1) BRAIN –              Portia VanBuren -  Is there anyone more devious, more conniving, more shrewd?  She does more with less and has the disciplined intelligence to never stray far from her game.  The wheels are always spinning with this nasty brat.  And if you’re waiting for a mistake, you’ll be waiting on your back.

                                Runner-up: Anciline DeCyr -  Cold, calculating, heartless.  She’s got a five-tool body but it’s the intellect that drives this machine.  Usually three steps ahead of her opponents and can say “I just kicked your ass” in a dozen languages.

2) FACE -                Portia VanBuren – No, we’re not groveling at the foot of Fortune’s Favorite looking for an invite to an exclusive party, although we ARE available.  Buts SHE IS the face of FAWN at the moment and those flawless uva-covered cheekbones give the titleholder a Vanity Fair look with a Fortune 500 attitude

                                Runner-up: Cosette LeBlanc – Let’s face it.  Get it?  Face it.  We could’ve have chosen a couple dozen runners-up, but Anciline’s more pleasant, perky countrywoman gets the nod.  She’s just a precious little China Doll with a button nose and deep, dark sympathetic eyes.  We could just eat her up.  Anyone for Freedom Fries?

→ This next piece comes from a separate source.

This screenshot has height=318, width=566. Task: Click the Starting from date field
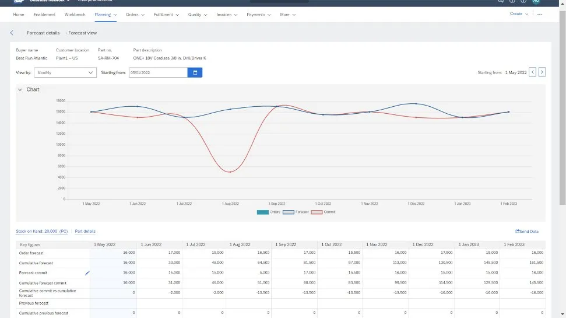coord(157,72)
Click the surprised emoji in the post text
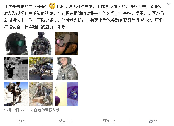174x126 pixels. 53,6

3) CHIN -                  Jeanette Lansdale – This blonde knockout exemplifies resolve.  She takes a licking and comes back ticking like a bomb, just ask the women laid waste on her run to the FAWN title or the numerous IFWF titles.  A word of warning for the rest of our head, she’s taken years more punishment and is still breathing down your neck.  

                                Runner-up: Kylie Sanders -  If we’re talking punishment per capita as relates to FAWN can anyone take more in a match and somehow stay alive than the cutie from the cornfields.  Remember, we didn’t say win.  Kylie’s body doesn’t look built for battering, but she’s been the Homer to the Drederick Tatum’s of FAWN.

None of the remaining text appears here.